§ **Problem description**
In the entries below, find the line with "Select Bullets and Numbering category", then set it down exactly along with each line after it to the end, skipping any pictures.

*** Data for processing

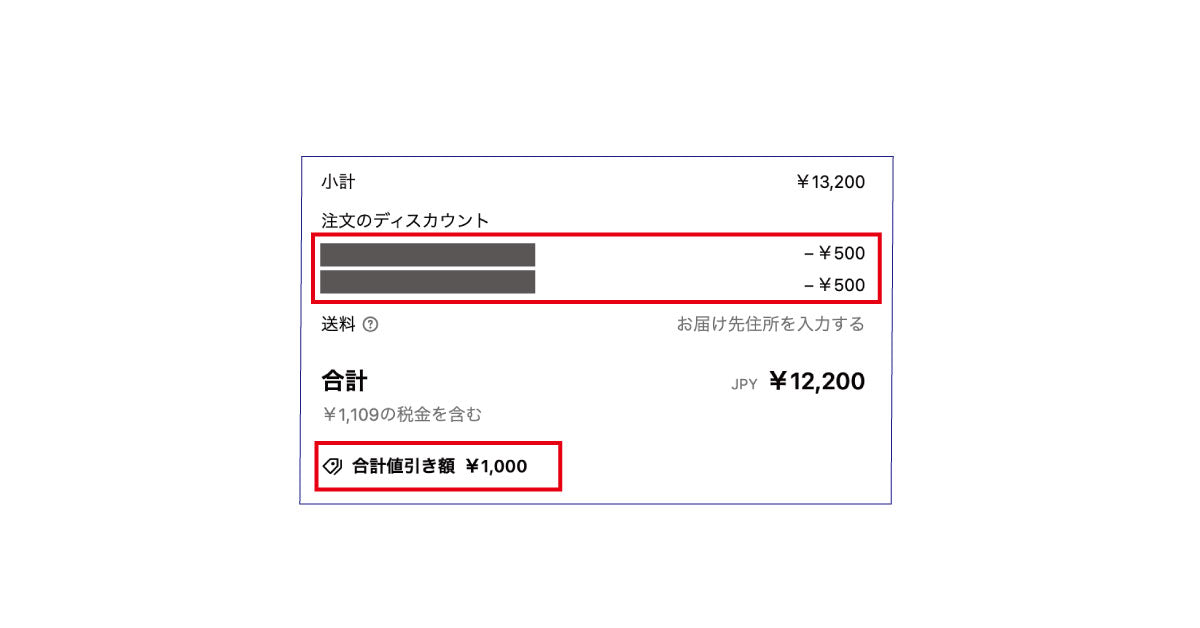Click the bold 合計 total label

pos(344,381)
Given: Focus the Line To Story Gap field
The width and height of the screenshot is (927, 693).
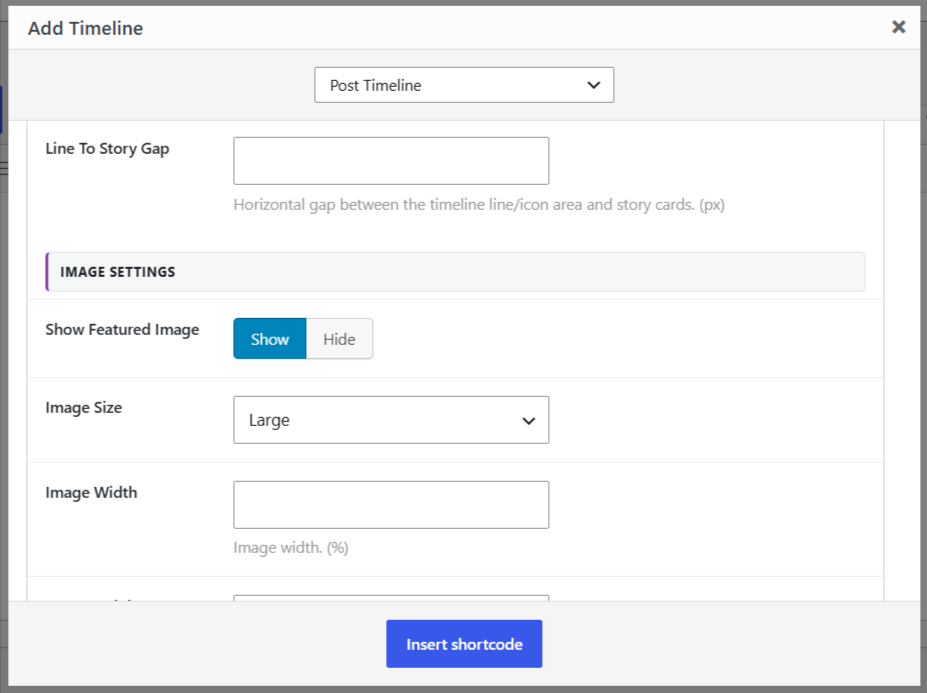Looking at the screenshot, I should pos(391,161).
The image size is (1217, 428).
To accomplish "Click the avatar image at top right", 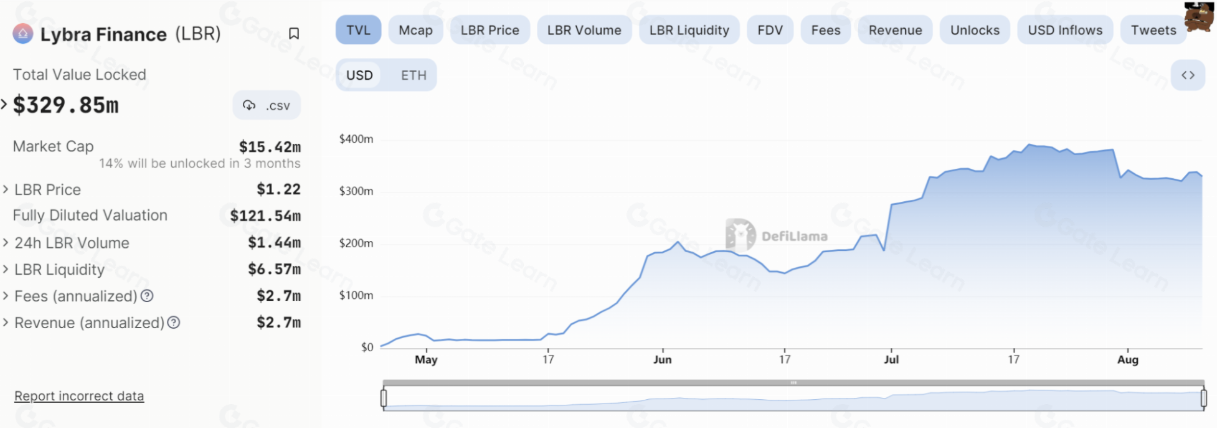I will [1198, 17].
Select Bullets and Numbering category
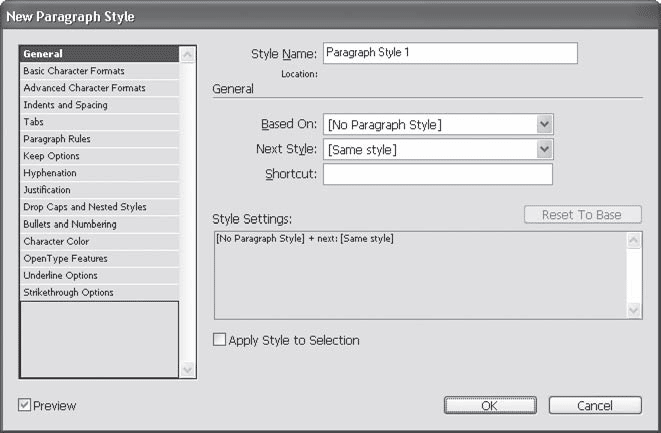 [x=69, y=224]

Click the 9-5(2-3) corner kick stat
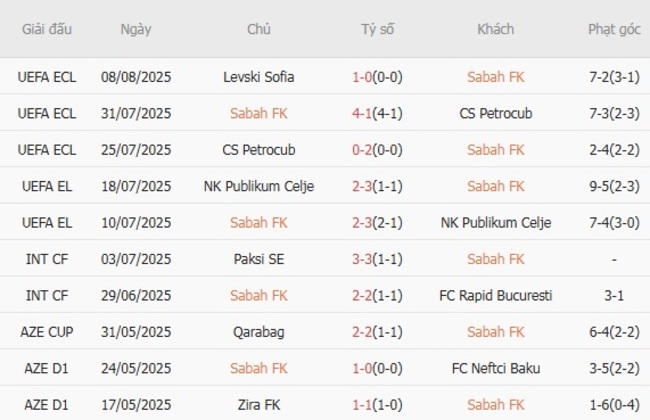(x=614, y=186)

******

§ **Solved problem**
Select Bullets and Numbering category
 [x=69, y=224]

Click the 9-5(2-3) corner kick stat
(x=614, y=186)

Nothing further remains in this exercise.